Users see high gains, claim tech will transform lending, but critics warn of risks at mostly unregulated platforms
LONDON: It sounds like a surefire bet. You lend money to a borrower who puts up collateral that exceeds the size of the loan, and then you earn interest of about 20 percent. What could possibly go wrong?
That’s the proposition presented by “DeFi,” or decentralized finance, peer-to-peer cryptocurrency platforms that allow lenders and borrowers to transact without the traditional gatekeepers of loans: Banks.
And it has exploded during the COVID-19 crisis.
Loans on such platforms have risen more than seven-fold since March to $3.7 billion, according to industry site DeFi Pulse, as investors hunt returns at a time when central banks across the world have slashed interest rates to prop up economies battered by the pandemic.
Proponents say DeFi sites, which run on open-source code with algorithms that set rates in real-time based on supply and demand, represent the future of financial services, providing a cheaper, more efficient and accessible way for people and companies to access and offer credit.
But with the promise of high rewards comes high risk.
Lawyers and analysts say such sites are vulnerable to coding bugs and hacks, and most are untested at scale and unregulated — the latter typical of much of a global cryptocurrency sector mistrustful of the financial establishment.
Critics warn the technology could be the next overblown bubble of the crypto world, akin to initial coin offerings (ICOs), with inexperienced investors at particular risk. In 2017, billions of dollars poured into ICOs, where companies raised capital by issuing new virtual coins. Most projects failed to gain traction, and many investors lost their money. “These are experiments in finance,” said Preston Byrne of law firm Anderson Kill in New York. “They’re not necessarily legally compliant in a lot of cases,” he added. “But that doesn’t mean that they can’t be at some future point.”
DeFi is nonetheless surging in popularity.
Seven years ago, Brice Berdah dreamt of retiring in his mid-30s. He worked out what he would need to save: “The exact amount was €1.7 million ($2 million). My plan was to make 5 percent on my capital.”
Reality, though, scuppered his plans. Low interest rates meant his savings stagnated, while enquiries into real estate and car-parking businesses came to naught.
“By 27, I had only saved only about 0.5 percent of the required amount,” said Berdah, who works at a startup that makes digital wallets for storing digital coins. “It was an obvious failure.”
To resurrect his dream Berdah, now 28, has turned to DeFi. “Now I’m using DeFi, I’ve readjusted my retirement plans,” said Paris-based Berdah, who has bet 90 percent of his net worth on DeFi. “Returns are about 20-25 percent over the last six months … and I’m on track just now.”
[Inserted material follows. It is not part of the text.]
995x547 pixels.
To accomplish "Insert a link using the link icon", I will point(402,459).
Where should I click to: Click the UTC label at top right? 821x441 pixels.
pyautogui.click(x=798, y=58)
While DeFi’s roots are in a crypto sector hostile to mainstream finance, some of its aims — like cutting costly steps and paperwork in financing — have caught the attention of the firms it seeks to undermine.
In the future, backers say, bonds or stocks will be issued and traded directly on their blockchain-based platforms instead of by investment banks or centralized exchanges. Code, not humans, will oversee the processes, they say.
For their part, major banks are looking at how such technology can be used to complement, rather than upend, established finance. Goldman Sachs, for example, has hired a new head of digital assets to look at how assets can exist on blockchain technology, a spokesman said earlier this month.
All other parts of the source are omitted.